Mount Allison researchers launch new phase of intergenerational literacies program with students, families, and educators 

27 Jan 2023
Local kindergarteners, first-graders experience engaging, hands-on, interdisciplinary learning at home and on campus 

In 2021, the Together Time intergenerational literacies program was born out of the collaborative research of economics professor Dr. Carla VanBeselaere and religious studies professor Dr. Susie Andrews. The pair have been exploring the local literacies landscape alongside valuable community partners Patricia Knockwood from the Sackville Public Library and Allison Butcher with the Sackville Playschool Inc., associate researcher Matthew Dunleavy (York University), and students from across the University.

 Religious studies professor Dr. Susie Andrews and economics professor Dr. Carla VanBeselaere.

Each week, Together Time sees kindergarteners, first graders, and their households receive a different story sack, which is a backpack filled with books, puzzles, games, and toys oriented around different themes, such as dinosaurs, friendship, and gardening.

This initiative is at the heart of VanBeselaere and Andrews’ work on how emotions shape engagement with literacy-related learning.

“The story sacks are a way of fostering what we hope are positive emotions connected to reading and to give families a new opportunity to engage in intergenerational literacy,” says VanBeselaere. “Encouraging reading is particularly important in rural New Brunswick communities, where many experience barriers to participation in literacies programming and literacies rates remain below the national average.”

The Together Time program has expanded in two ways this year. Thanks to a partnership with Dr. Jill Rourke (biochemistry) and student Sun Min Park, the Together Time Story Sacks now have more STEAM-related (science, technology, engineering, arts, and math) topics such as energy and human bodies.

Kindergarten and first grade students from Dorchester Consolidated School successfully kicked off the program as the first group of students to spend the day at Mount A for the Together Time On Campus program.

"It is an honour and absolute joy to be conducting this action research with Dr. Carla VanBeselaere, our colleagues, and students from around the university, alongside community partners,” says Andrews. “We are especially grateful to Patricia Knockwood and Allison Butcher who have been sharing their expertise with us since day one, and to the elementary school educators, principals, students, and household members who are allowing us to learn from and with them."

Students learning about art at the Owens Art Gallery.

“Having the story sacks in our school has been such an enriching and beautiful experience for our students and their families,” says Kate Fraser, Kindergarten/Grade 1 Teacher from Port Elgin Regional School. “I see each one as a gift; a curated opportunity, an invitation to gather and settle and spend time together. You can tell each one was chosen with care and passion and love.
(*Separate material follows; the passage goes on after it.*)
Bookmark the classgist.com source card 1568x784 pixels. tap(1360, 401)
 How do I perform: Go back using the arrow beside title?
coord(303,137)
The students take pride in taking care of their story sacks and can’t wait to open them to see what is inside.”

This year the team is also launching Together Time On Campus, which sees faculty, staff, and students from across the University welcome students and educators from local elementary schools and hubs of early learning to campus for a day of engaging, hands-on, interdisciplinary learning.
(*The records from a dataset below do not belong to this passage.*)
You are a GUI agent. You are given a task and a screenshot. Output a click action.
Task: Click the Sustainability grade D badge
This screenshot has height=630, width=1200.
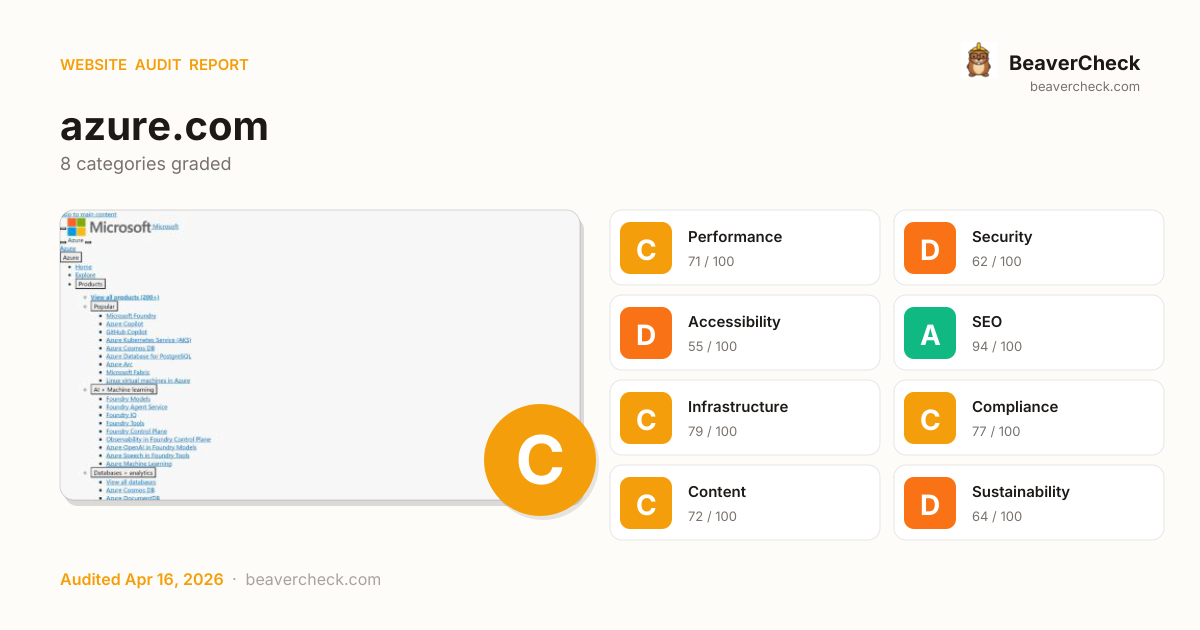(x=930, y=503)

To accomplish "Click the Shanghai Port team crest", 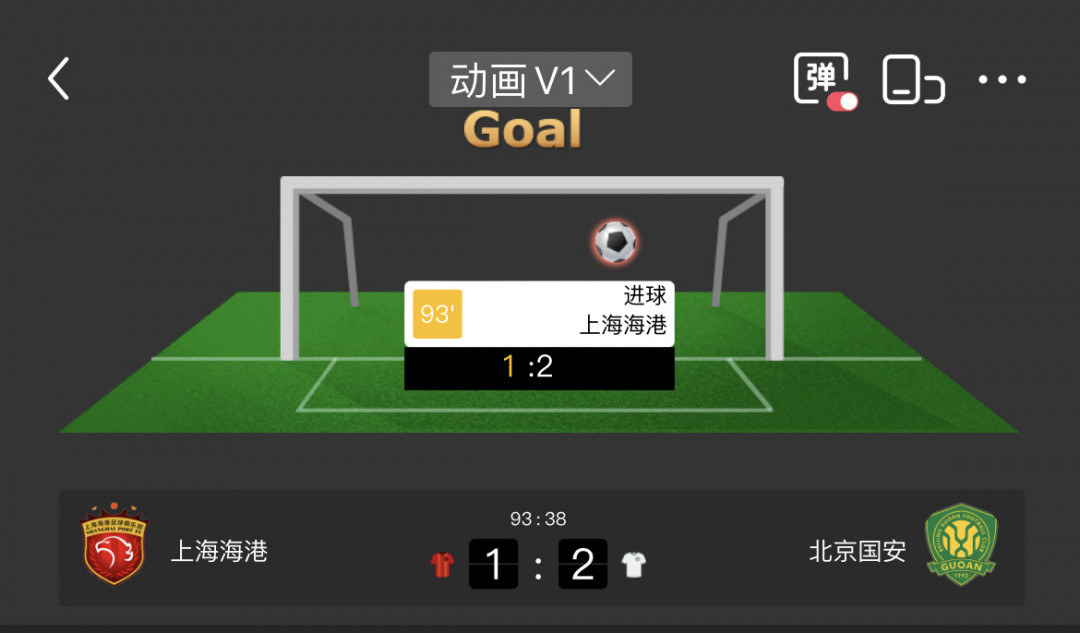I will pyautogui.click(x=114, y=544).
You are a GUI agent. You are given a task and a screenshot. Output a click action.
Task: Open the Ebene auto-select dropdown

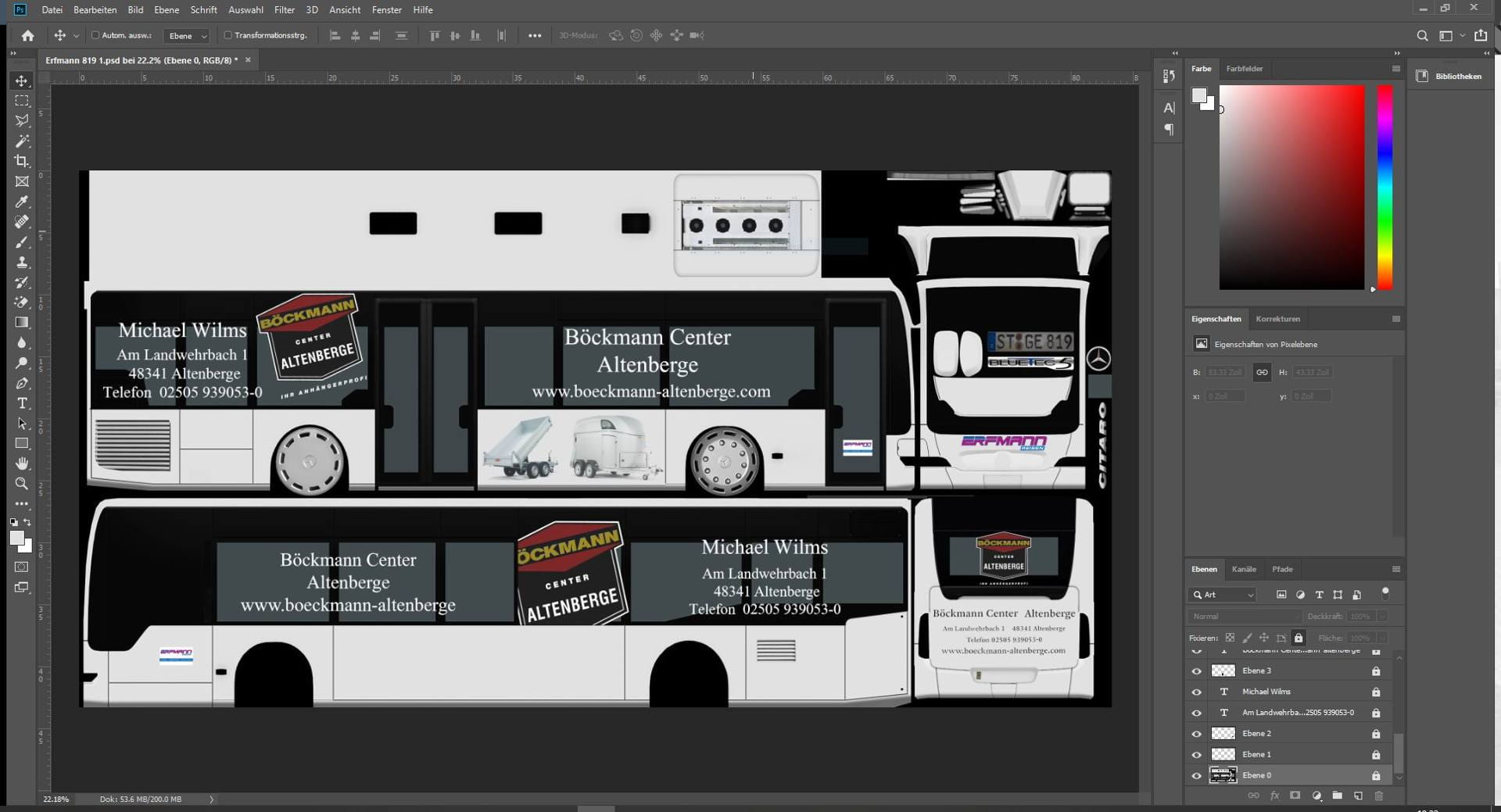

Students learning about music in Tweedie Hall.

In advance of National Family Literacy Day on January 27, kindergarten and first grade students from Dorchester Consolidated School successfully kicked off the program as the first group of students to spend the day at Mount A — learning with and from Rourke, Park, Dr. Kiera Galway (music), Rachel Thornton and Lucy MacDonald (Owens Art Gallery), and many students across disciplines.

Teachers Ryan Estabrooks and Heather Hunt from Dorchester Consolidated School say the on-campus experience allowed all their students to feel a sense of belonging.
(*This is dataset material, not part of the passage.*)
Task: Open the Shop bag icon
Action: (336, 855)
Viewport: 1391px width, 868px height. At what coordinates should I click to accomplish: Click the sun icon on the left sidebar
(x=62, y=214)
"While on campus, students were able to see a future version of themselves and the type of community Mount Allison celebrates,” says Estabrooks. “The Mount A students who participated in our special day were compassionate, attentive, kind, patient and really helped make our students feel special.”

In partnership with Dr. Rachel Rubin and Laura Landon, the students received their Together Time Story Sacks in Mount Allison’s Libraries and Archives and enjoyed lunch with members of the “Food Practices and East Asian Religions” class in Jennings Dining Hall.  

Dorchester Consolidated School students receive their Together Time Story Sacks at Mount Allison's Library and Archives.

The Together Time program has been made possible by generous funding from the New Brunswick Innovation Fund (NBIF), the President’s Research and Creative Activities program (PRCA) at Mount Allison, CEWIL-iHub funding, as well as a Government of Canada Rising Youth Micro Grant. 

VanBeselaere and Andrews look forward to continuing this research and community collaboration through to May 2024.